Muslim refugees rest at Baw Du Pha refugee camp in Sittwe, Rakhine State, western Myanmar (AP Photo/Khin Maung Win)
By Kayleigh Long
January 03, 2014
Pressure is mounting for the Myanmar government to ensure full humanitarian access to the Taung Paw IDP camp in Rakhine State’s Myebon Township, with several international bodies decrying the conditions within the camp as “inhumane”.
A joint statement issued on December 30 by the European Union delegation, along with the embassies of Switzerland, Turkey and the United States, has pointed to the “dire humanitarian situation” faced by the camp’s 752 resident families.
Chief among the concerns outlined were the poor living conditions within the camp, including a lack of safe drinking water, limited healthcare services, widespread malnutrition, and the restriction of access beyond camp bounds.
The detrimental impact of the movement restrictions imposed on those in the camp were singled out by UN human rights special rapporteur Tomás Ojea Quintana in February 2013, during a press conference at the conclusion of his visit.
“The Government also needs to address the issue of freedom of movement of people in these camps. Taung Paw camp in Myaybon Township felt more like a prison than a camp. People need to be given greater freedom of movement to engage in economic activity, such as trade and fishing, and to access education and obtain healthcare”, Quintana said.
In July 2013, the World Food Programme (WFP) outlined similar concerns, stating that movement restrictions meant camp residents relied almost entirely on aid.
“IDPs have become almost entirely dependent on outside assistance, such as the monthly food rations that WFP has provided to the displaced since June ”, the WFP report read.
The December 30 embassies statement pointed to improved security and an easing of restrictions on international health workers in the camps as measures that could pave the way to improved living conditions.

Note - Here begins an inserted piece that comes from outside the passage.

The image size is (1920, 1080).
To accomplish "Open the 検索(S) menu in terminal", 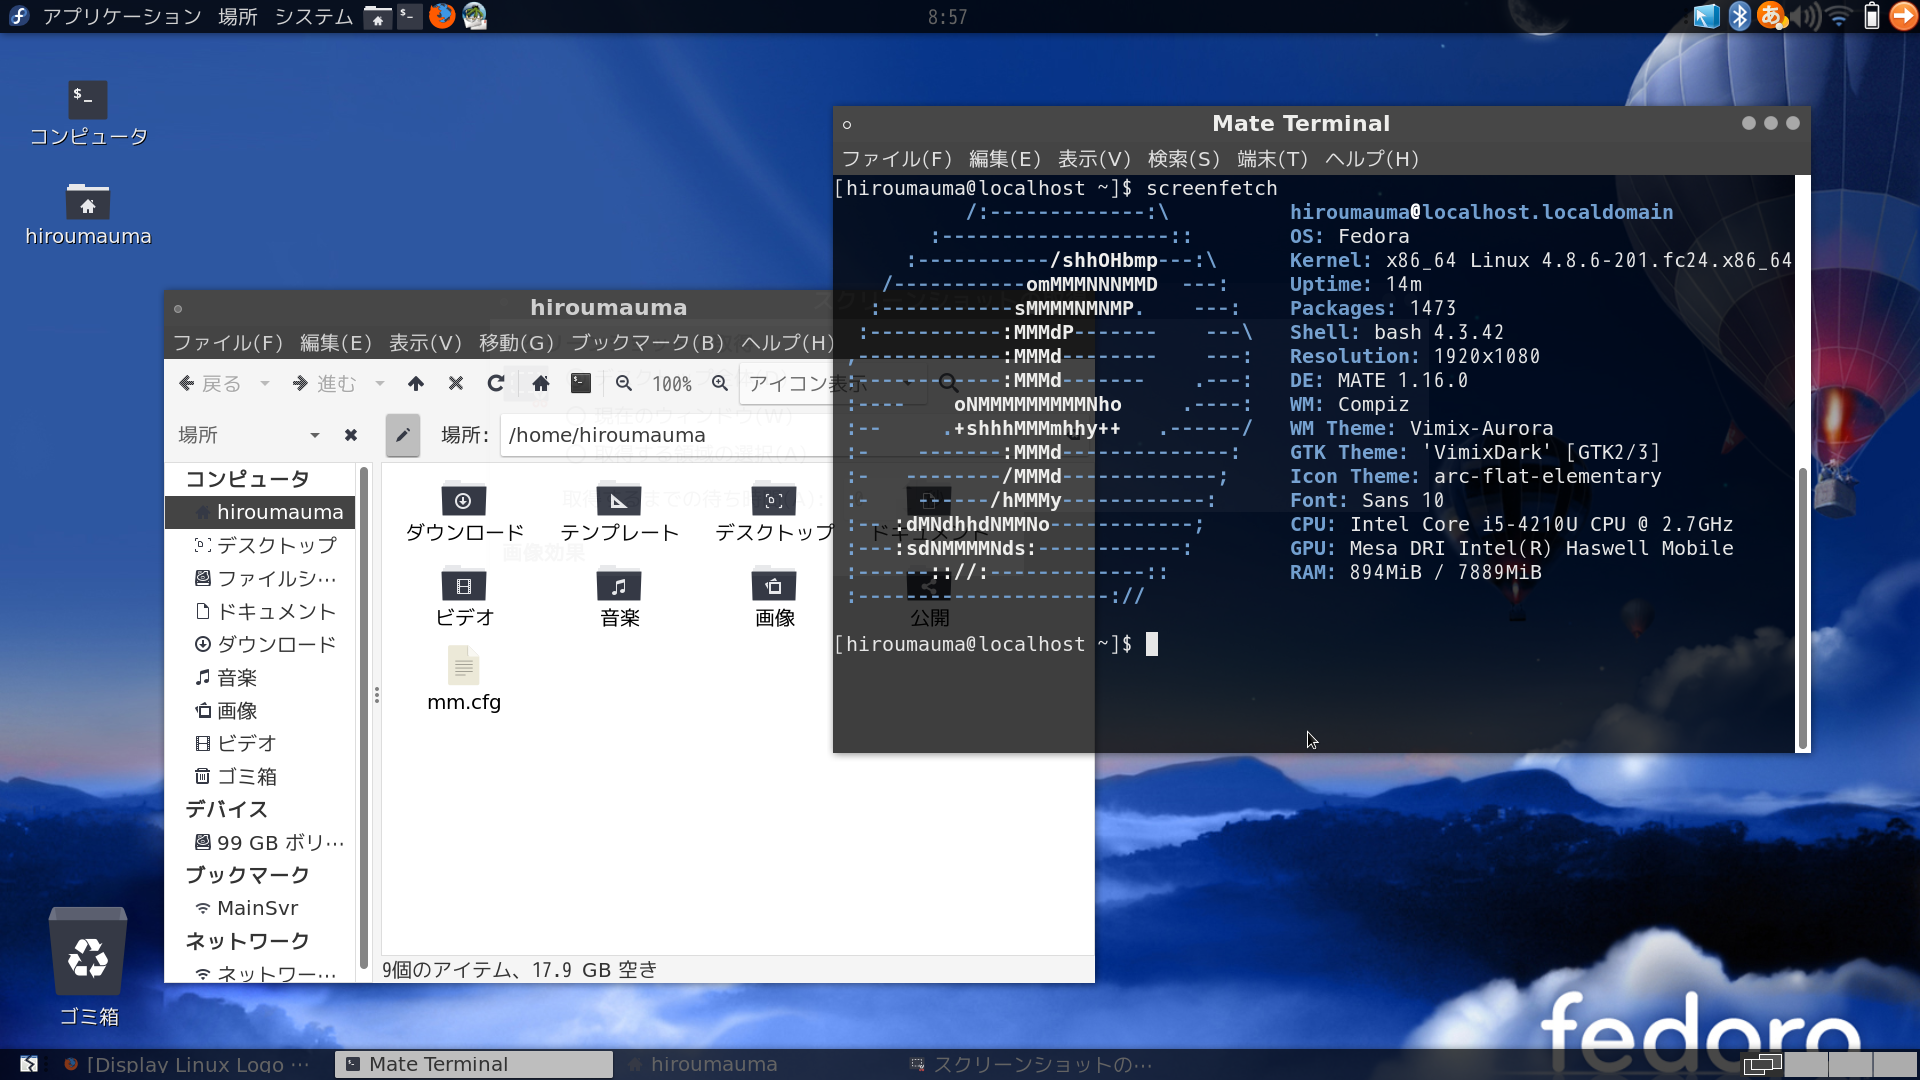I will (x=1183, y=159).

“The international community calls for increased security to allow camp residents to safely move in and out of the camp, in order to ensure their access to markets and livelihoods, and for international health workers to be allowed to spend the night in camps to increase healthcare access”, the statement said.

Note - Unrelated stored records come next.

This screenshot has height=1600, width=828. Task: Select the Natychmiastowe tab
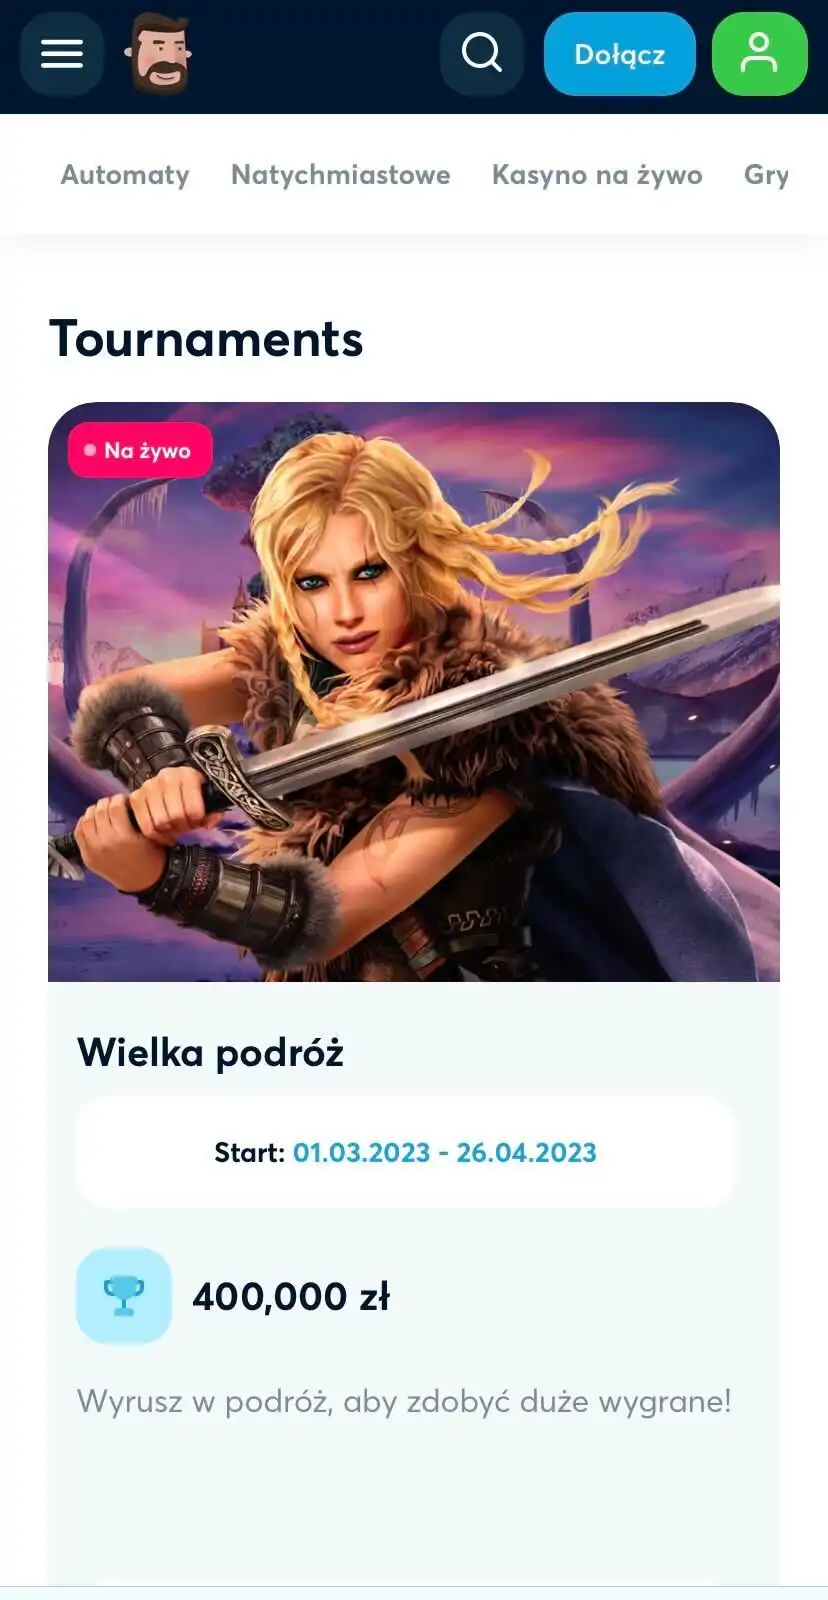[340, 175]
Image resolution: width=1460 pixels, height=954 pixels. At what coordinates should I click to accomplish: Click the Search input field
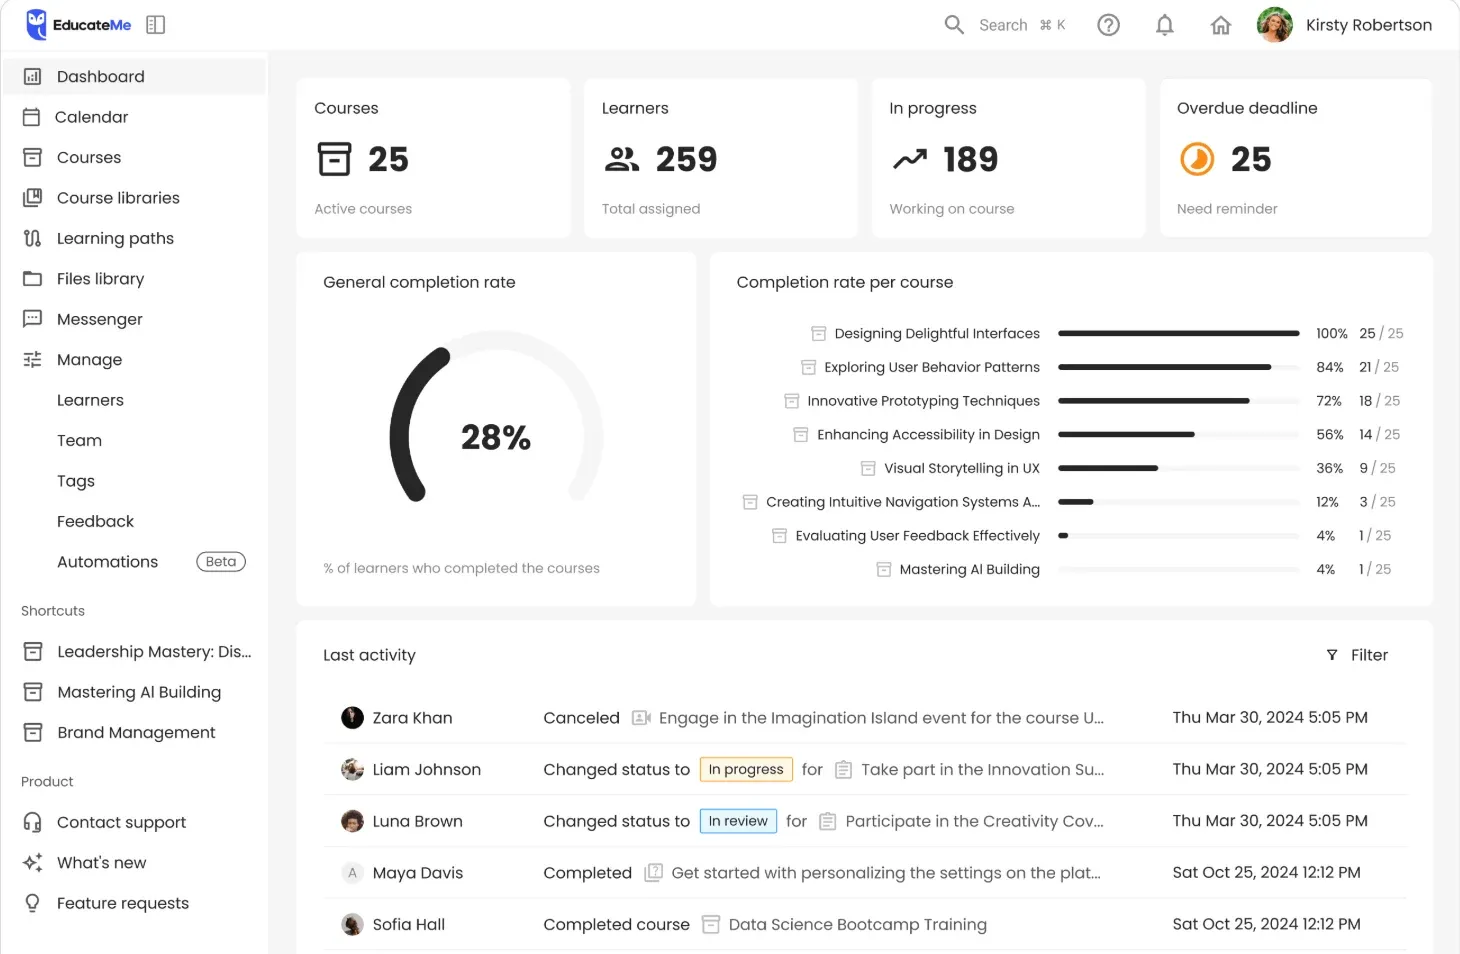1003,25
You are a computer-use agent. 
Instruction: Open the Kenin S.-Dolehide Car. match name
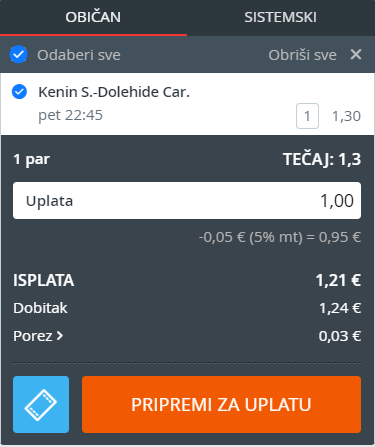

A 2013 UNHCR report on critical shelter needs in the region put the Taung Paw camp’s population at 3,900 – the vast majority of which came following the second wave of deadly sectarian violence, in October 2012.
The joint statement from the embassies and EU delegation also highlighted concerns that humanitarian activities in the camp are being hampered by some residents of the Myebon district.

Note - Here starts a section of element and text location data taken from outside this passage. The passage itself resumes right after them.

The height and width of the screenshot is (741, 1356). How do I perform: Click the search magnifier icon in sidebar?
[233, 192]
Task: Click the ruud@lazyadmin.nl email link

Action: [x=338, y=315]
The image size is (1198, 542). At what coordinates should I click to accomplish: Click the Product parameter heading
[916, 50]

“The international community has received credible reports that local community members in Myebon towship have harassed humanitarian staff and impeded access for humanitarian supplies to the people in need in Taung Paw camp. These actions are unacceptable’, the statement read.
Representatives of the embassies behind the statement say they remain unconvinced by the publicly-stated intentions of local, state and Union-level government groups to allow unimpeded humanitarian access.
“Union-level and local officials alike have publicly vowed to enforce this principle without delay. Despite these promises, we have yet to see effective action. The international community urges authorities to ensure humanitarian access immediately and without further delay to allow aid to reach those in desperate need, and take immediate and firm action against responsible individuals, including those who seek to block humanitarian aid and intimidate, harass, or harm humanitarian workers”.
The groups emphasised their willingness to cooperate with government on an issue they say is of “utmost importance” to regional stability and progress.
“Development assistance and inward investment to Rakhine State, for the benefit of all communities, will only come when situations like that in Myebon are adequately addressed.”